§ INPUT ROWS:
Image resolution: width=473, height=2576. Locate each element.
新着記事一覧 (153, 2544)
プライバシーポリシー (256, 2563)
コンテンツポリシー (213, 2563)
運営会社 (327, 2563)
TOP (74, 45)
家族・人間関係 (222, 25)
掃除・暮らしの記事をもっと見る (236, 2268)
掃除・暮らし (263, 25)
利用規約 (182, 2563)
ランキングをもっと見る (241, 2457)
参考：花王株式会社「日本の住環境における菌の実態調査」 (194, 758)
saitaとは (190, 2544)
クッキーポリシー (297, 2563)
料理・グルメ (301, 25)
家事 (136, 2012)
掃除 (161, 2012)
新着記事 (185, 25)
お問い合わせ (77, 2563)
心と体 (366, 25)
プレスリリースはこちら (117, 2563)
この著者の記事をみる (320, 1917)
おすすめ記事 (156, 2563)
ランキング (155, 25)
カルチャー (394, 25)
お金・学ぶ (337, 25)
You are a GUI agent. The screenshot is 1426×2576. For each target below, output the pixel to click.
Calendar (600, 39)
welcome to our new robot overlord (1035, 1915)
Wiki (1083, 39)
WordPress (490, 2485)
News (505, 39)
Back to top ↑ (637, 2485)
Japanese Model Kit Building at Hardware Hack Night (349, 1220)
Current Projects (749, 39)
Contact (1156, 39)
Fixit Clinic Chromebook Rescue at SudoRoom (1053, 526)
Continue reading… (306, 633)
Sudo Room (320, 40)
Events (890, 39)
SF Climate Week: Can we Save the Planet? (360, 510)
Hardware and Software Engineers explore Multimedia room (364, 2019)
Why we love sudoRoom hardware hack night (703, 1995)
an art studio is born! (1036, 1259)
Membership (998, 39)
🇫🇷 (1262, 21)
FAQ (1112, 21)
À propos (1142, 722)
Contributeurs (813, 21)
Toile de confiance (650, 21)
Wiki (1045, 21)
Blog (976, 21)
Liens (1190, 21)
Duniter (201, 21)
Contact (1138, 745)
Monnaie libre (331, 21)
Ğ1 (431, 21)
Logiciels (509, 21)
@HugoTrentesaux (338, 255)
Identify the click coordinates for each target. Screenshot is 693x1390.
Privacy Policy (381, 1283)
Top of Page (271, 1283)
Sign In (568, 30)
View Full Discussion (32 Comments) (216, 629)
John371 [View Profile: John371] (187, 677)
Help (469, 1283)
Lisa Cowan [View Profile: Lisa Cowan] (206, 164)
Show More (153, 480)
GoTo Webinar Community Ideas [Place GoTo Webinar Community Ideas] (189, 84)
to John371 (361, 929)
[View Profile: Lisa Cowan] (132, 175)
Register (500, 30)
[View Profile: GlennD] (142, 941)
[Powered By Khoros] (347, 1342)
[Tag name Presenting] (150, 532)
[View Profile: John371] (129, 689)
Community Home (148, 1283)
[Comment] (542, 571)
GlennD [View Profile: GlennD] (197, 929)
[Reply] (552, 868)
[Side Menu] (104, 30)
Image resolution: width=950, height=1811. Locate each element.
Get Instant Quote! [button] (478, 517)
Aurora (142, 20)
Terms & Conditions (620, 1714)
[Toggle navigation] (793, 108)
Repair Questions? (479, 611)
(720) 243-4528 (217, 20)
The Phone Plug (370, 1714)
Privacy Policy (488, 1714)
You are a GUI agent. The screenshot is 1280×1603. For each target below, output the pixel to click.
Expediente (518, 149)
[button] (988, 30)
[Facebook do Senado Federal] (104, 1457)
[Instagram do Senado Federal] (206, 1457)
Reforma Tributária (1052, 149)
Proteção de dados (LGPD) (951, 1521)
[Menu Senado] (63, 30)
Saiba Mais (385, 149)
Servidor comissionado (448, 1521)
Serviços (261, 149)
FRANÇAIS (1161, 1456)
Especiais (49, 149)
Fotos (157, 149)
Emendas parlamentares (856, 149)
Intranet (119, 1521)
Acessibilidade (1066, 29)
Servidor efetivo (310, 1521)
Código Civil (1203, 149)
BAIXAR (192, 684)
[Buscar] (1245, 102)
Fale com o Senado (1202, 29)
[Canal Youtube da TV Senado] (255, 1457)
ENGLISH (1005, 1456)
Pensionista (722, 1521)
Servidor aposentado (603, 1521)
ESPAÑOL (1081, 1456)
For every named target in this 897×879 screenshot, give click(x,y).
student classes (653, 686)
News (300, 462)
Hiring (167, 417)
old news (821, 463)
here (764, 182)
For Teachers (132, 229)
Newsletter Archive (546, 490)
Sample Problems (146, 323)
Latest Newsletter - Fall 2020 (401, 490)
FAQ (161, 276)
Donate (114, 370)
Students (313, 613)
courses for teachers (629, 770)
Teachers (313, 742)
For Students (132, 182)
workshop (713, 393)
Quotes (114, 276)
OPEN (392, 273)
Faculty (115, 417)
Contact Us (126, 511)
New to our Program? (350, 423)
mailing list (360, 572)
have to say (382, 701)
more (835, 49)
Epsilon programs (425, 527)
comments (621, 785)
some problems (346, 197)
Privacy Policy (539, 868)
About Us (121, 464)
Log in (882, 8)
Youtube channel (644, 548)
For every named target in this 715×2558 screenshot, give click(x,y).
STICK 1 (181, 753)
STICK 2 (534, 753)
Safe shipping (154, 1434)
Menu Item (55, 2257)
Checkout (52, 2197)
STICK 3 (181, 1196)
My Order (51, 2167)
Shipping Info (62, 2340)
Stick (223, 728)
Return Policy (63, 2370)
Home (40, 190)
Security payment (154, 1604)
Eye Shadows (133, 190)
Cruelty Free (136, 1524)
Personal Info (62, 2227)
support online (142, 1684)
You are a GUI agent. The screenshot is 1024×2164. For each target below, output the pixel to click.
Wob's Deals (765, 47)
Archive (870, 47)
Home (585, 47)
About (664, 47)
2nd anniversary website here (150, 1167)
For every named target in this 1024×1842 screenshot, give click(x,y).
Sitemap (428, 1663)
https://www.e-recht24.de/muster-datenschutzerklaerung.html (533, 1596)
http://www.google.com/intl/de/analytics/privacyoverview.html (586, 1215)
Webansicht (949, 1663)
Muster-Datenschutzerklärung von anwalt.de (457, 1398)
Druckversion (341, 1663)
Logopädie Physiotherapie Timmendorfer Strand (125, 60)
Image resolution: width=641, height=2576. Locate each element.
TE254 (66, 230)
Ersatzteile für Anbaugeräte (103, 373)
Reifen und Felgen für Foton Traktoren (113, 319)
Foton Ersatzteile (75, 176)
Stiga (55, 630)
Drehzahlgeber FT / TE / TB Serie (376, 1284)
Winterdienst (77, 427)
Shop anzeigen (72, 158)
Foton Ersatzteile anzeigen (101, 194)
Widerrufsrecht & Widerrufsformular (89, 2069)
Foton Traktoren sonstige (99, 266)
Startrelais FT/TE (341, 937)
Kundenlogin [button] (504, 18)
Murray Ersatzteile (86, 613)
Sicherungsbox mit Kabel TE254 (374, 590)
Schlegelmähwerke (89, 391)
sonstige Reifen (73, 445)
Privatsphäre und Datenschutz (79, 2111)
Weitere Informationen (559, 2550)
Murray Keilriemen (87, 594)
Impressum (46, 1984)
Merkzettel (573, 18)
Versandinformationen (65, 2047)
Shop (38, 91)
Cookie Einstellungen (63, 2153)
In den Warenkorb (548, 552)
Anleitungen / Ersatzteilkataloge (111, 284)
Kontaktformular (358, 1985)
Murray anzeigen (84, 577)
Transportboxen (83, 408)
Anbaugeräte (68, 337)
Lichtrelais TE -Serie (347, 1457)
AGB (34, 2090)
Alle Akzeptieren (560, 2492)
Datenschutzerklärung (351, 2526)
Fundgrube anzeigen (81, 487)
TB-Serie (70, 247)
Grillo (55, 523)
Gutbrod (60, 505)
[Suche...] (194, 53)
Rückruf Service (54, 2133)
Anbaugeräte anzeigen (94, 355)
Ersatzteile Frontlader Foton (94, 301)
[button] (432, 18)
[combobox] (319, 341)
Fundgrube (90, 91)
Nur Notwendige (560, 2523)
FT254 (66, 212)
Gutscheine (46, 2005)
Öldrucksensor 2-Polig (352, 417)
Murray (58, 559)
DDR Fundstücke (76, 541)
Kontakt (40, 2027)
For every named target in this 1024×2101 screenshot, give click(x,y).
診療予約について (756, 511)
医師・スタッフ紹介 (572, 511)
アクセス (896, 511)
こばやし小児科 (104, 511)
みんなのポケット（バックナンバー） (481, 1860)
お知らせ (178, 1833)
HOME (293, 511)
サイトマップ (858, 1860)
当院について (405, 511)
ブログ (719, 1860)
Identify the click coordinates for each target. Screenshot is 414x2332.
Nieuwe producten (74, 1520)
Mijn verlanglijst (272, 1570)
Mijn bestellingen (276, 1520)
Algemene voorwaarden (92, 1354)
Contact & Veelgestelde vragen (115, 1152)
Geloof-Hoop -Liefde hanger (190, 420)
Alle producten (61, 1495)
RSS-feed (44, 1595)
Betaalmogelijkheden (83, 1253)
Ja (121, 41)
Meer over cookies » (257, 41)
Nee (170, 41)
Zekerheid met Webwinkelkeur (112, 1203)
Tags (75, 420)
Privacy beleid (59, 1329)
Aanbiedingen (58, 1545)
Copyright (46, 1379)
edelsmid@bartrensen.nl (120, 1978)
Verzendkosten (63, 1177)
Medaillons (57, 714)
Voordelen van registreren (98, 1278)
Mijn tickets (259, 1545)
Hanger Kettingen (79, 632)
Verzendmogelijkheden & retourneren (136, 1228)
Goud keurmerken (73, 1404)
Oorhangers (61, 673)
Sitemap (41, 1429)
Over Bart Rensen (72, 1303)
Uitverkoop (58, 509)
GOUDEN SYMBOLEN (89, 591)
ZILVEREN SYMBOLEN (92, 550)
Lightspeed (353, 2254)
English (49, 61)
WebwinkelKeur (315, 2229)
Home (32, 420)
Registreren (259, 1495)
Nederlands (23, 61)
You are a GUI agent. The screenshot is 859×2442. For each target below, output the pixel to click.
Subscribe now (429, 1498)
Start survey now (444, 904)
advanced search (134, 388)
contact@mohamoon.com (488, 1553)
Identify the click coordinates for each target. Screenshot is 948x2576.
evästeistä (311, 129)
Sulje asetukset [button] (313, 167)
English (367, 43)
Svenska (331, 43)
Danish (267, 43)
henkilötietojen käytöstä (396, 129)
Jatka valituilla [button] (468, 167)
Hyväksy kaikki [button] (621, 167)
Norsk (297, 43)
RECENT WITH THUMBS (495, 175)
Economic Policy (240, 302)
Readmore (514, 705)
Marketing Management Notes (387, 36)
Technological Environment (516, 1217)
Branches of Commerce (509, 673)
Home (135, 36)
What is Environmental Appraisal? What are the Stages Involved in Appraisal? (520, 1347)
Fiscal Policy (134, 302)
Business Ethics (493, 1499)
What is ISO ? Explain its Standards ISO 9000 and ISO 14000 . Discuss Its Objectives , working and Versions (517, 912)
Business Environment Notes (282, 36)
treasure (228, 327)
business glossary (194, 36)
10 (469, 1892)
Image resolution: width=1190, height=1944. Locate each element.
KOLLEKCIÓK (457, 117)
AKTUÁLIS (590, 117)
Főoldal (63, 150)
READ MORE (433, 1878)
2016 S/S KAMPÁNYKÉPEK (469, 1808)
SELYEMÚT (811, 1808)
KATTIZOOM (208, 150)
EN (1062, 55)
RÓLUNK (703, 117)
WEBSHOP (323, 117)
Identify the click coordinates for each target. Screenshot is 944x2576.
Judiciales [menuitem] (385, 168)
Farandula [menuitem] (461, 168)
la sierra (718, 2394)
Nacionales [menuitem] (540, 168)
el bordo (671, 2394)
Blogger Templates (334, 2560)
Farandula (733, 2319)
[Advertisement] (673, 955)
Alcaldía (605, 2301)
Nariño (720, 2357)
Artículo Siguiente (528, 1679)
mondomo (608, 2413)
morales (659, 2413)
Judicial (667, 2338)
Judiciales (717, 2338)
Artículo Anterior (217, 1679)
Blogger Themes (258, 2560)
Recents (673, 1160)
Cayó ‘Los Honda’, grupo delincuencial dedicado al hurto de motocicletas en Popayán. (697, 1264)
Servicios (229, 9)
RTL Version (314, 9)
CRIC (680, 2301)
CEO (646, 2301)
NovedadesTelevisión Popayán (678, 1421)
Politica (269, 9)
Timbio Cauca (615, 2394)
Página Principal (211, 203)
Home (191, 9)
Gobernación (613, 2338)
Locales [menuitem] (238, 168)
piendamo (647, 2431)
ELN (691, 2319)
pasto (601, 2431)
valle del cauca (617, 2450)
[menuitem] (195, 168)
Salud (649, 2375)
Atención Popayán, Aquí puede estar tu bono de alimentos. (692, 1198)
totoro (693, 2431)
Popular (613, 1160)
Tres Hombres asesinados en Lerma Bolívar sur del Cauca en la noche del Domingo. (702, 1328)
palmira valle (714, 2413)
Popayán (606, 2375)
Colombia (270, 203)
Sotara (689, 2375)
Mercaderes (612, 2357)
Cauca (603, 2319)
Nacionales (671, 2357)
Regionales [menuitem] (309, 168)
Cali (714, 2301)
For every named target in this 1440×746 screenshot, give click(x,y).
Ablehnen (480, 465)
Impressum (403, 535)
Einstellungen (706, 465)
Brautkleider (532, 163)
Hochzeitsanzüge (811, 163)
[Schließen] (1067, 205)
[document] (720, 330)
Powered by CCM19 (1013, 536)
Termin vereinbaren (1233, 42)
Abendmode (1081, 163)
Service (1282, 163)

§ WHAT YOU SHOULD DO: Replace "Eye Shadows" with "Lipsticks" in the records from the line with "have to say (382, 701)" to the line with "Sitemap (428, 1663)", and give back only those lines with everything else unchanged.

§ FINISHED ANSWER:
have to say (382, 701)
more (835, 49)
Epsilon programs (425, 527)
comments (621, 785)
some problems (346, 197)
Privacy Policy (539, 868)
About Us (121, 464)
Log in (882, 8)
Youtube channel (644, 548)
For every named target in this 715×2558 screenshot, give click(x,y).
STICK 1 (181, 753)
STICK 2 (534, 753)
Safe shipping (154, 1434)
Menu Item (55, 2257)
Checkout (52, 2197)
STICK 3 (181, 1196)
My Order (51, 2167)
Shipping Info (62, 2340)
Stick (223, 728)
Return Policy (63, 2370)
Home (40, 190)
Security payment (154, 1604)
Lipsticks (133, 190)
Cruelty Free (136, 1524)
Personal Info (62, 2227)
support online (142, 1684)
You are a GUI agent. The screenshot is 1024×2164. For each target below, output the pixel to click.
Wob's Deals (765, 47)
Archive (870, 47)
Home (585, 47)
About (664, 47)
2nd anniversary website here (150, 1167)
For every named target in this 1024×1842 screenshot, give click(x,y).
Sitemap (428, 1663)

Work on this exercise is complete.